_WHAT THE EXERCISE ASKS_.
Please give the entries from the line that contains "Collapse the groups list with Less" through the line that contains "Action: tap(37, 63)" as a numbered list, leaving out blank lines.

_EXTRACTED ENTRIES_.
++++++

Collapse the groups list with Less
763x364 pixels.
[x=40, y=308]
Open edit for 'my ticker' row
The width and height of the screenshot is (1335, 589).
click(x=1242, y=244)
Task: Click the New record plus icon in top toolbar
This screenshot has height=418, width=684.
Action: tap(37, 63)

++++++

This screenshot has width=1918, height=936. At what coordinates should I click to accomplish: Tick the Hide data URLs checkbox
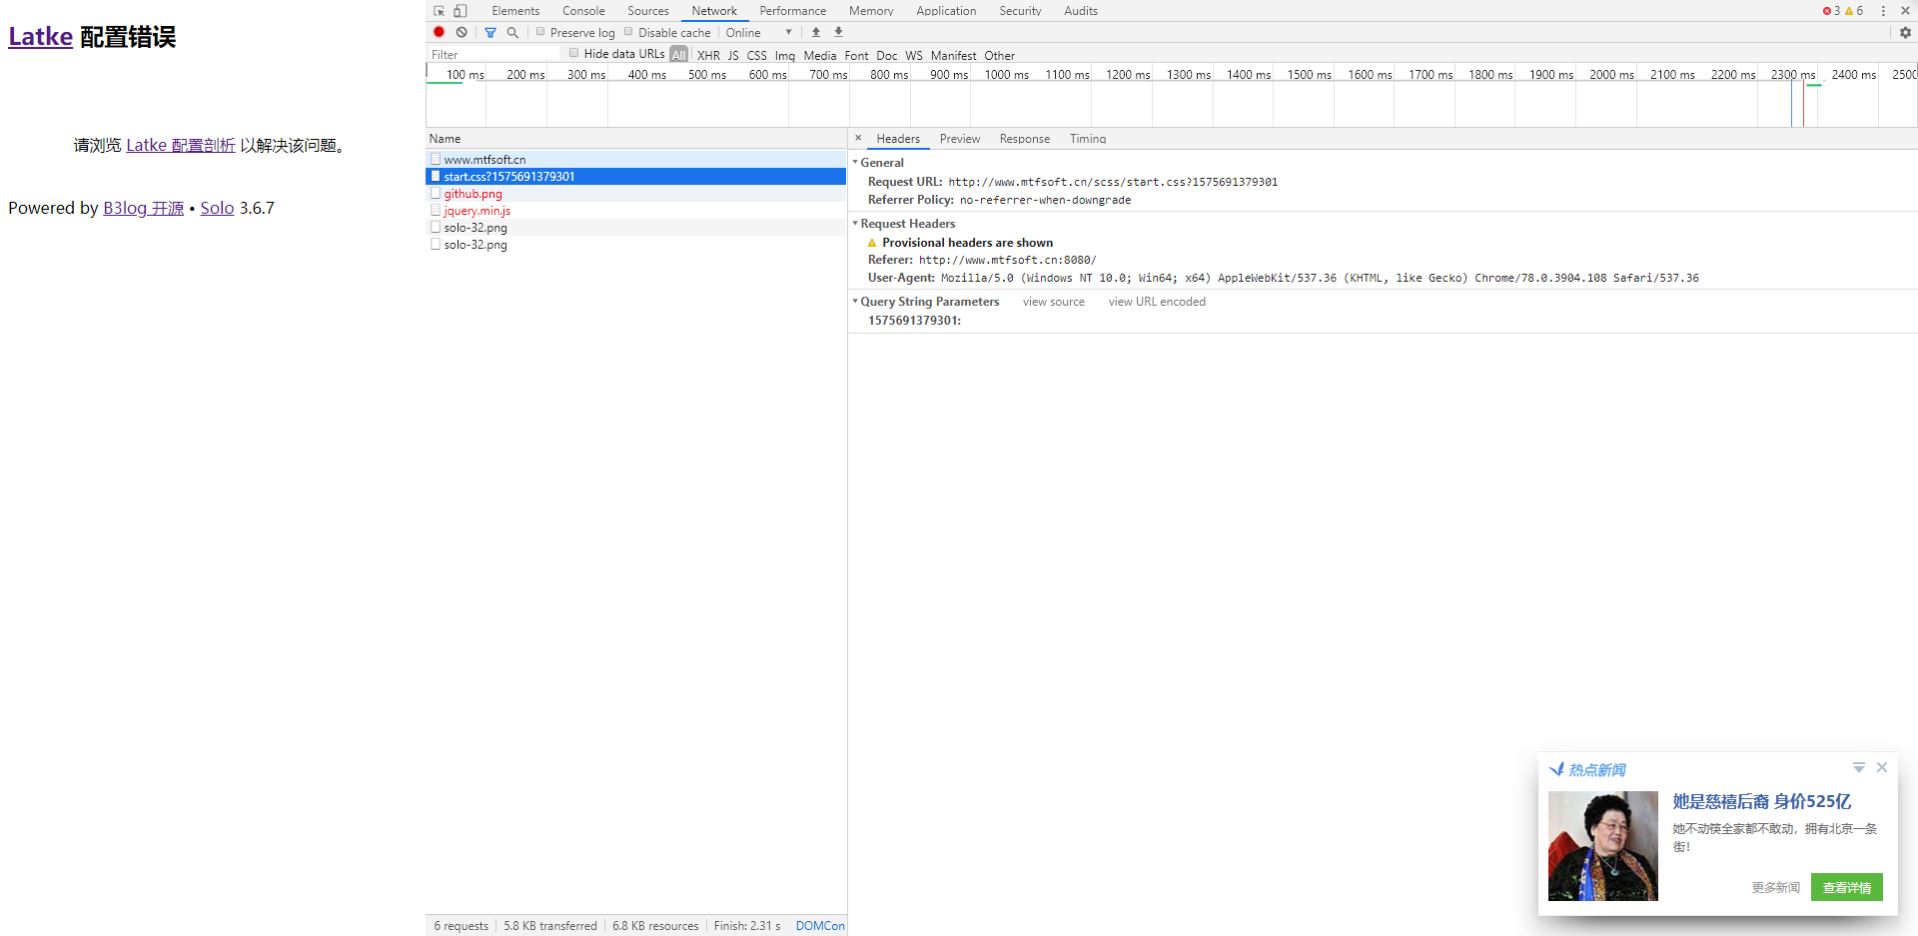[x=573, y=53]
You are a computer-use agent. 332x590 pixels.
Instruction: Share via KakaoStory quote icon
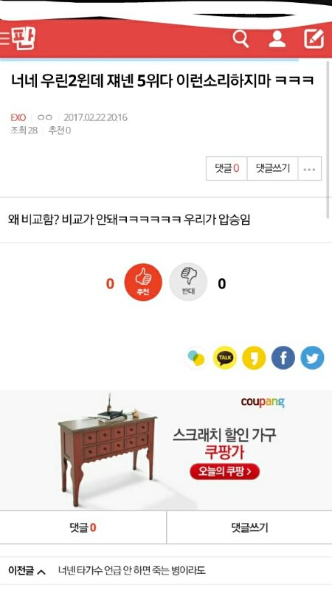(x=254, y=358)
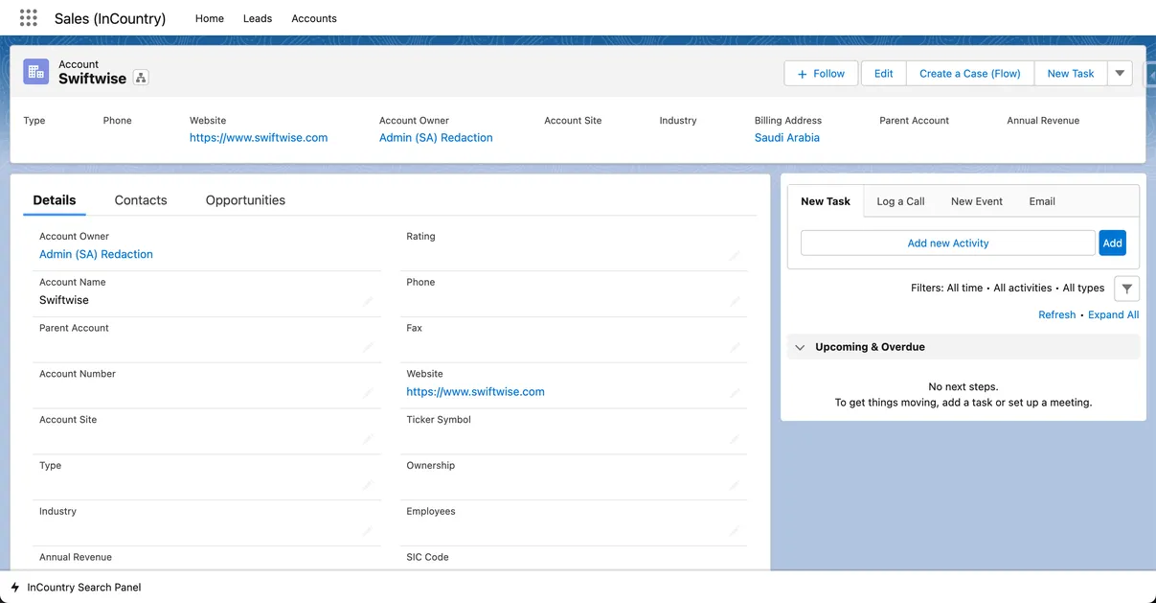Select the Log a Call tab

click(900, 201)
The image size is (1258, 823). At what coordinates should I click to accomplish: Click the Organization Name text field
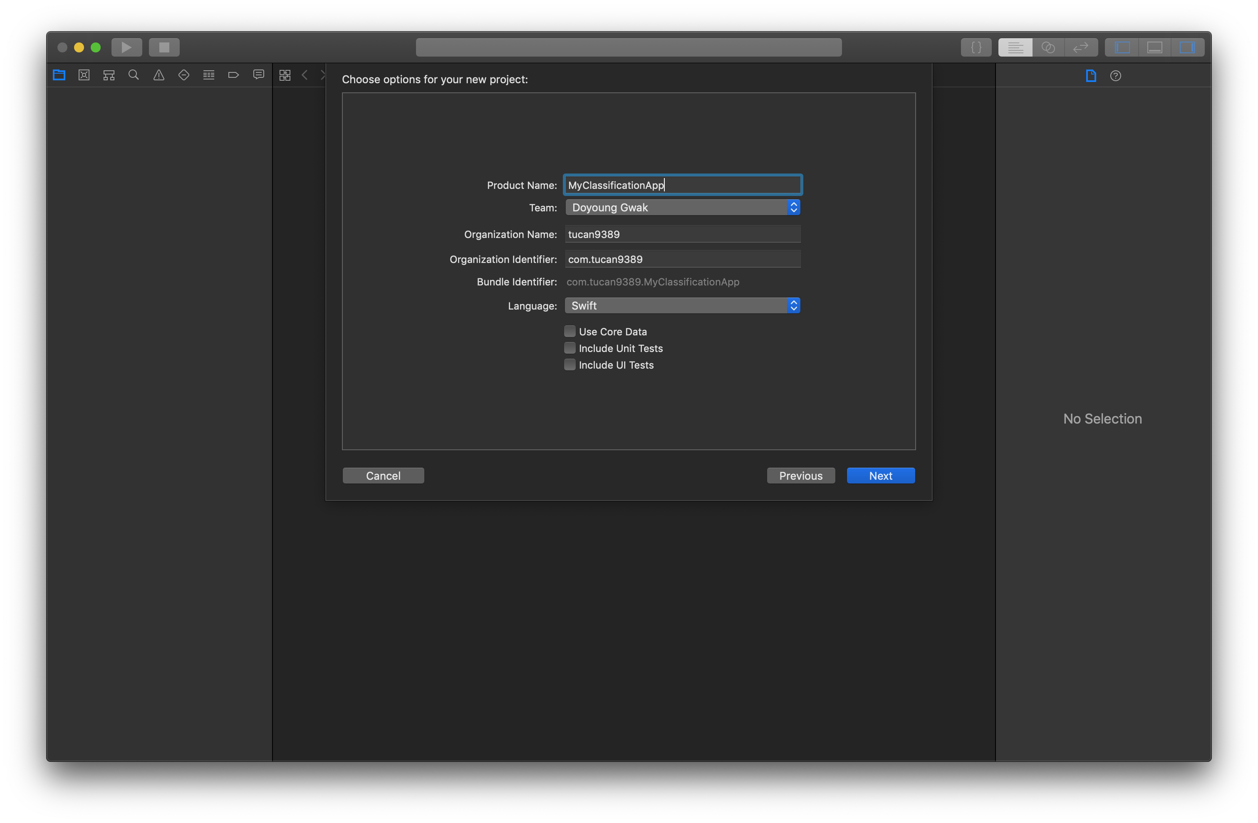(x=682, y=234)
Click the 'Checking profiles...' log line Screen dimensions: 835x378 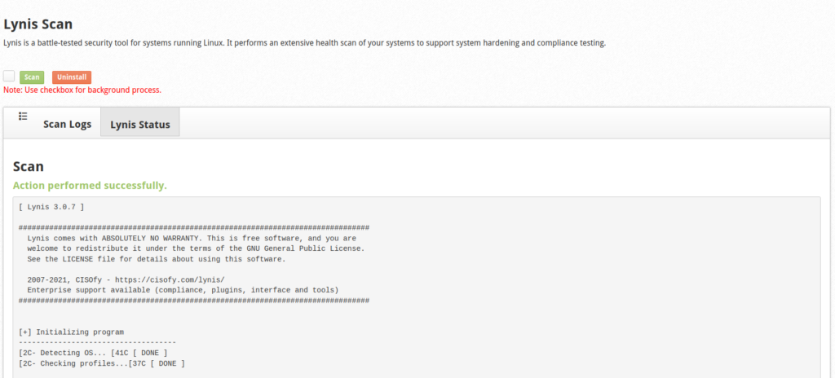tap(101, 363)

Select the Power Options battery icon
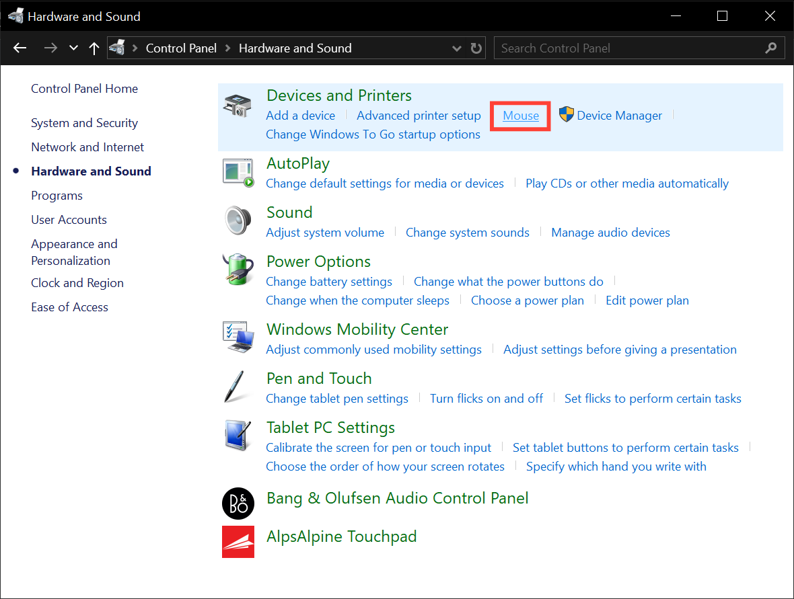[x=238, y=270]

++++++

_SOLUTION FOR THIS PROBLEM_.
1. Collapse the groups list with Less
2. 763x364 pixels.
3. [x=40, y=308]
4. Open edit for 'my ticker' row
5. The width and height of the screenshot is (1335, 589).
6. click(x=1242, y=244)
7. Task: Click the New record plus icon in top toolbar
8. This screenshot has height=418, width=684.
9. Action: tap(37, 63)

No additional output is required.